-- Record list start --

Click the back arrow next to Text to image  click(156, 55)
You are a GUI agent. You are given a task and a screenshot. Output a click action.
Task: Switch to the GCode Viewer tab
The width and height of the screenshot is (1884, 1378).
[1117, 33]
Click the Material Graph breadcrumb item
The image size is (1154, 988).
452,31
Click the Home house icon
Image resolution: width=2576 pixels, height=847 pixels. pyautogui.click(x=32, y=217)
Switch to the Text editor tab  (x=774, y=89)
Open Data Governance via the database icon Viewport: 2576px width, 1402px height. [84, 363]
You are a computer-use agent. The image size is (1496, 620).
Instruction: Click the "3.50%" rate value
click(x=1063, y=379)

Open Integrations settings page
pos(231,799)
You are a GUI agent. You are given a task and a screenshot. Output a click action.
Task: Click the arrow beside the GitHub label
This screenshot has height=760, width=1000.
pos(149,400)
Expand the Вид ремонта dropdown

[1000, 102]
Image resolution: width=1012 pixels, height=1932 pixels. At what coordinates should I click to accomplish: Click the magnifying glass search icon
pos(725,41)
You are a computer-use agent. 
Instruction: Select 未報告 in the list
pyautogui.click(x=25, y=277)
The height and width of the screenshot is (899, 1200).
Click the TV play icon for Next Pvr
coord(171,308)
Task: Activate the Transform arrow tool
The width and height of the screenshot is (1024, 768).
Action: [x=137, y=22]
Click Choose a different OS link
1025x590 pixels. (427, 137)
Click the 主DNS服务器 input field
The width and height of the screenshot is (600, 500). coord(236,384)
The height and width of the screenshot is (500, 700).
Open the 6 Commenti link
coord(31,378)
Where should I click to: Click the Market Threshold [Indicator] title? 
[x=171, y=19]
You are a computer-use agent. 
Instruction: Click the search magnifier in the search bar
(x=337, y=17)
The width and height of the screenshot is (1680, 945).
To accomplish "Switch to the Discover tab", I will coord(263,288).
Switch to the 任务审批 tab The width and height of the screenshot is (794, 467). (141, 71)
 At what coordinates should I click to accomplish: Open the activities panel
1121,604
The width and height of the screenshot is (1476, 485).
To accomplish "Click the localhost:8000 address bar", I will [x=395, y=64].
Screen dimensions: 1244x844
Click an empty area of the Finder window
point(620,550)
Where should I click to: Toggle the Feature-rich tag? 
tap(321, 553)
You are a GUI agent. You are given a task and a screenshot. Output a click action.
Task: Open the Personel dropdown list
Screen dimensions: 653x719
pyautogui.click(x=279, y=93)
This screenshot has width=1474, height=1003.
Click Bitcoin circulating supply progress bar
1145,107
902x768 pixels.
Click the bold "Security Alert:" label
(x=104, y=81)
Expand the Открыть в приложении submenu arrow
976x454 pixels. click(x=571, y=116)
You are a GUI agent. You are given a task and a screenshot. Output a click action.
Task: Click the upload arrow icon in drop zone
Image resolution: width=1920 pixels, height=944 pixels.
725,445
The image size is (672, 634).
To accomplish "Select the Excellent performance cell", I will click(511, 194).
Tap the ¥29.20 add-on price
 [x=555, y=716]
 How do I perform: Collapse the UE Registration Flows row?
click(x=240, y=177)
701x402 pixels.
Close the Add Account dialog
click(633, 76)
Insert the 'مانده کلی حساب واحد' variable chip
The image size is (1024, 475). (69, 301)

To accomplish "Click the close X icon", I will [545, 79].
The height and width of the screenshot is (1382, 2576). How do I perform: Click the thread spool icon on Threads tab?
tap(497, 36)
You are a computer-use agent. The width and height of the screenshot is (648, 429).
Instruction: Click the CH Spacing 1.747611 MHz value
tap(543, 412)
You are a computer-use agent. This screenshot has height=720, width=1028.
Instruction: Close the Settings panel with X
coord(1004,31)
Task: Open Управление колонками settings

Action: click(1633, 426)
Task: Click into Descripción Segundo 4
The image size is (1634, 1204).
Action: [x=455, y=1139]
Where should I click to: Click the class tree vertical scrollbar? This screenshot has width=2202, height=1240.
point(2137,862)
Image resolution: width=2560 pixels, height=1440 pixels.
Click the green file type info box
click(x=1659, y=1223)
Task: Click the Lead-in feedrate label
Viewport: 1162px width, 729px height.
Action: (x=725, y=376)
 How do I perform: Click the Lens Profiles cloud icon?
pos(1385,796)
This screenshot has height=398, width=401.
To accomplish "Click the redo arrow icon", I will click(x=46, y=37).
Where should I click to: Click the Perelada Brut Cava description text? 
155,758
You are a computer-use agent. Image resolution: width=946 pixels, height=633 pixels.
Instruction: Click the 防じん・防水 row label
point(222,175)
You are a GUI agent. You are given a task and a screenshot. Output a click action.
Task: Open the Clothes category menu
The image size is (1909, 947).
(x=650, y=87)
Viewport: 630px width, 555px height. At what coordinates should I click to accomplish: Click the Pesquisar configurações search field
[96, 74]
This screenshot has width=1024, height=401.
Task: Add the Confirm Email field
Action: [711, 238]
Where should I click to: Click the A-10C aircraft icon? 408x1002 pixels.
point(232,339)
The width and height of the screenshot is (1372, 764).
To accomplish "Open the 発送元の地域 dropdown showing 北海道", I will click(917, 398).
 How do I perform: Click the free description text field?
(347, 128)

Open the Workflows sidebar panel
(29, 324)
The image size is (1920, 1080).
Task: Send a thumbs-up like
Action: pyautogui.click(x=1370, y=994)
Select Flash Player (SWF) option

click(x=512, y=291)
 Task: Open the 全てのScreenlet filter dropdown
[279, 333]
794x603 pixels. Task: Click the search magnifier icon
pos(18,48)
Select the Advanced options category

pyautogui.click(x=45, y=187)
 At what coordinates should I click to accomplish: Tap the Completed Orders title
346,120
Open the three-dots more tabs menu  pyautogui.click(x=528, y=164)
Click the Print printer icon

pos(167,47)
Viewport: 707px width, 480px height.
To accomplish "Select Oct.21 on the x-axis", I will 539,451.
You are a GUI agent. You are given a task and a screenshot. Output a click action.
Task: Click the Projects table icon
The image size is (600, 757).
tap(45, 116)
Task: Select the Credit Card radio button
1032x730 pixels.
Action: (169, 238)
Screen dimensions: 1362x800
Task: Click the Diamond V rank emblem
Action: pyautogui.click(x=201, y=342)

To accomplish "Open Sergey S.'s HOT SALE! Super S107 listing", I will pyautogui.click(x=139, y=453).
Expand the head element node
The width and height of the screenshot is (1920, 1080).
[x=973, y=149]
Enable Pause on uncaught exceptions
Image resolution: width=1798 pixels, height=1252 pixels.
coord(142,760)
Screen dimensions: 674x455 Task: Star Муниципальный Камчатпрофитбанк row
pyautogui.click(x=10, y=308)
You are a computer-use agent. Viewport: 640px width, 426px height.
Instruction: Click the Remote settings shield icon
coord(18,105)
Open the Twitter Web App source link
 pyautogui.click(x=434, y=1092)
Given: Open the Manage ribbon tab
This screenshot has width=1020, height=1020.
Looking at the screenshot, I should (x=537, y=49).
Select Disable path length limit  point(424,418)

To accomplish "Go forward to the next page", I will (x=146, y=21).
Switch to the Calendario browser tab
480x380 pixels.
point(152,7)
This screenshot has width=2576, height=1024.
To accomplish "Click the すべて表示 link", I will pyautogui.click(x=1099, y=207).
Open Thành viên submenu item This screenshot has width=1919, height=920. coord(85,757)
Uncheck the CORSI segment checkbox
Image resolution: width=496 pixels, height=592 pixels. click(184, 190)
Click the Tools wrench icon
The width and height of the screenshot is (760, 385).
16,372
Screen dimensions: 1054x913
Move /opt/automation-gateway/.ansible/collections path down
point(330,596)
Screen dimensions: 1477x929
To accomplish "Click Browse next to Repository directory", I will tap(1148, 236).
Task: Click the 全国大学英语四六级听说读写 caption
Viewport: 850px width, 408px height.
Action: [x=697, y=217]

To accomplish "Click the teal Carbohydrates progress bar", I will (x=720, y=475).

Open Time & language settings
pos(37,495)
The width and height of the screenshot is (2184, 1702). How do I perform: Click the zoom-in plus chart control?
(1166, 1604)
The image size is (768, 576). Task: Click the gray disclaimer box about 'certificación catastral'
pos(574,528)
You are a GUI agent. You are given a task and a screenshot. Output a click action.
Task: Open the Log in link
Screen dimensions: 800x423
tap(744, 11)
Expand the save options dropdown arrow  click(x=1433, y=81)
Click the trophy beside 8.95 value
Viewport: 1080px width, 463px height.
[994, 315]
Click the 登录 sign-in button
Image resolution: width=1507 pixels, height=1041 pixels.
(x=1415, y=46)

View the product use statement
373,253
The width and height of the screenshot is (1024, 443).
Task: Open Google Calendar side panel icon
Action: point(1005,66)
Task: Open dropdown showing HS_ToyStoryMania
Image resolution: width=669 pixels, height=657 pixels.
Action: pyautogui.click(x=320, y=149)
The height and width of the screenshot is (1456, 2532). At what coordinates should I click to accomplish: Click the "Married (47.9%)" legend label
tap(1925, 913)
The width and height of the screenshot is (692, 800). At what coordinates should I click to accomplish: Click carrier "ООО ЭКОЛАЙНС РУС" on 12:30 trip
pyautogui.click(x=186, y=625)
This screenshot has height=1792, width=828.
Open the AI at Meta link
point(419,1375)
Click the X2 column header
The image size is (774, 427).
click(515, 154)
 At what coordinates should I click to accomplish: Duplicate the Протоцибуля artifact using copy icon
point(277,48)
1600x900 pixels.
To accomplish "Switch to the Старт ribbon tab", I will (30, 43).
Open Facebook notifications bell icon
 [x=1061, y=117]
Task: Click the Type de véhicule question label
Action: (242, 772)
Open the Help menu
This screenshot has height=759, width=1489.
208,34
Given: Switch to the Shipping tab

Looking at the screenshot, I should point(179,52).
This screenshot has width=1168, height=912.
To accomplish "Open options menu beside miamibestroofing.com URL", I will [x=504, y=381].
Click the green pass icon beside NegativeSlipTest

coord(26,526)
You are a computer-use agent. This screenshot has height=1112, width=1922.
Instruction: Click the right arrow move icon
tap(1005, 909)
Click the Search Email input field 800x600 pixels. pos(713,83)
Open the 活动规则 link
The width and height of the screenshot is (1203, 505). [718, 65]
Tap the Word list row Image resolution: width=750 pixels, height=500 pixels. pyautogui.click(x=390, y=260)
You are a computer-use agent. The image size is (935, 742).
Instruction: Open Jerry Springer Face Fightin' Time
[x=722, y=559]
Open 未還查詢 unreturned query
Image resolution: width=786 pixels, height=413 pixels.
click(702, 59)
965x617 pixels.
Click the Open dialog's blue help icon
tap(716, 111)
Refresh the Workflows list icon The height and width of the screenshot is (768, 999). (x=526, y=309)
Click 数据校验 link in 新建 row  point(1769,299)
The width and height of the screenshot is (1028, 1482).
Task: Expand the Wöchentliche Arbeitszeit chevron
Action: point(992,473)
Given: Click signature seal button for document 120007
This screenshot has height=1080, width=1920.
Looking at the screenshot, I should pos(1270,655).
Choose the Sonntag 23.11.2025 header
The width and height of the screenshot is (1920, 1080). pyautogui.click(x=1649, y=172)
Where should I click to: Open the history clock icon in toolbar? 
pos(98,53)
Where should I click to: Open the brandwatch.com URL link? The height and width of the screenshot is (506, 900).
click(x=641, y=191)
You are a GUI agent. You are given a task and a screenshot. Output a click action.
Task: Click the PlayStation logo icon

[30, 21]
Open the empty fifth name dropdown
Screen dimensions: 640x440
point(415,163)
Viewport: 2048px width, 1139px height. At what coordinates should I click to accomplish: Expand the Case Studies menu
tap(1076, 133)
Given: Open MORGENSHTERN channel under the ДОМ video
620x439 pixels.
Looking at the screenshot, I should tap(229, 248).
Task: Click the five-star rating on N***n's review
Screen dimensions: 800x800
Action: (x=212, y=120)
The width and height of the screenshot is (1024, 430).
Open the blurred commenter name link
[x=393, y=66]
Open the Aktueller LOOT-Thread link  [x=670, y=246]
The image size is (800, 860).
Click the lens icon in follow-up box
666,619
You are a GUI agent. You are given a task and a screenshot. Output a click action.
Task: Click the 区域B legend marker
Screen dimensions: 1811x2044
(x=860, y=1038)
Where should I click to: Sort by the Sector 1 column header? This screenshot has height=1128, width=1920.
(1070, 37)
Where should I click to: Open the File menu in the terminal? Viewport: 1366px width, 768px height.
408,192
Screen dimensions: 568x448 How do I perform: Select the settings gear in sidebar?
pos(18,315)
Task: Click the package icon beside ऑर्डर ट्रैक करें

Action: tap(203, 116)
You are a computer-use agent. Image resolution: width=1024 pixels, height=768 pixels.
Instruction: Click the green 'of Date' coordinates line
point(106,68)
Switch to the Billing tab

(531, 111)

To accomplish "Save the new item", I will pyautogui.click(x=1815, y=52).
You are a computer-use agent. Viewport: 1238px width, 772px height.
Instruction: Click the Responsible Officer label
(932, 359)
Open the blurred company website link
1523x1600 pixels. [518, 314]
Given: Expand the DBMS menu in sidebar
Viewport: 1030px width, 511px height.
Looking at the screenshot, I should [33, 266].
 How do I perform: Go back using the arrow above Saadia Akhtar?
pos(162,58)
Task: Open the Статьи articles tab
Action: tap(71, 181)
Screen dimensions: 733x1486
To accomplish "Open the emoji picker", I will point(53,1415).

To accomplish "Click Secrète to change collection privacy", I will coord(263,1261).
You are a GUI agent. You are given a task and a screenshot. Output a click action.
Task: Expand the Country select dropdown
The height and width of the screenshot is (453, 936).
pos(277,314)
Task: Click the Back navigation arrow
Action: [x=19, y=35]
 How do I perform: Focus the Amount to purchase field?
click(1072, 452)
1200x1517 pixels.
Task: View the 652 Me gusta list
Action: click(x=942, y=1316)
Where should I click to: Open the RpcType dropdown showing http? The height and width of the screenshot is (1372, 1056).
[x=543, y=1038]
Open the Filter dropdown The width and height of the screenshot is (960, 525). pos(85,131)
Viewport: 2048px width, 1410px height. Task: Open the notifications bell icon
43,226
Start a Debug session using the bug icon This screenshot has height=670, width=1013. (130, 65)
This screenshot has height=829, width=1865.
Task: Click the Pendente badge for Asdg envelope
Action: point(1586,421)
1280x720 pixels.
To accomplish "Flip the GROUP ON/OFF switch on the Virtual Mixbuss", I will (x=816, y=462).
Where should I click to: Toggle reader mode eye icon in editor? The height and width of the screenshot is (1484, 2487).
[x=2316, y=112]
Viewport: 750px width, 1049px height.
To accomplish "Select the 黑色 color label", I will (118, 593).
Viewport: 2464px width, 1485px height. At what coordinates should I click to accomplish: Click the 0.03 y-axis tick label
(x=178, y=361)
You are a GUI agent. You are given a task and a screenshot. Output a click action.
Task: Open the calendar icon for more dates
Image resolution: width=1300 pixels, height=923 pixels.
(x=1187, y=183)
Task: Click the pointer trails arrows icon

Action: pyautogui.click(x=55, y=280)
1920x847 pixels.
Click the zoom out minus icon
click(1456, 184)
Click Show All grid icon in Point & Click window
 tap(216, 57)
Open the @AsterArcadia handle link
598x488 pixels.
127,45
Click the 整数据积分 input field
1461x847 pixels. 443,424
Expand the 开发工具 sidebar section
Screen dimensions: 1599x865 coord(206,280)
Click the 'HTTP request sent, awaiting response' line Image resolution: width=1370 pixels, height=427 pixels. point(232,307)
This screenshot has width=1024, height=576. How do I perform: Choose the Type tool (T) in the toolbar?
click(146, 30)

-- Record list end --

● Exercise instructions
Present the lines above as a Markdown table with the columns "Row" and "Line", numbering each row and leaving out blank lines. Begin at the line that contains "Tap the Word" and stop after the line that contains "tap(716, 111)".

● Answer to this task
| Row | Line |
|---|---|
| 1 | Tap the Word list row Image resolution: width=750 pixels, height=500 pixels. pyautogui.click(x=390, y=260) |
| 2 | You are a computer-use agent. The image size is (935, 742). |
| 3 | Instruction: Open Jerry Springer Face Fightin' Time |
| 4 | [x=722, y=559] |
| 5 | Open 未還查詢 unreturned query |
| 6 | Image resolution: width=786 pixels, height=413 pixels. |
| 7 | click(702, 59) |
| 8 | 965x617 pixels. |
| 9 | Click the Open dialog's blue help icon |
| 10 | tap(716, 111) |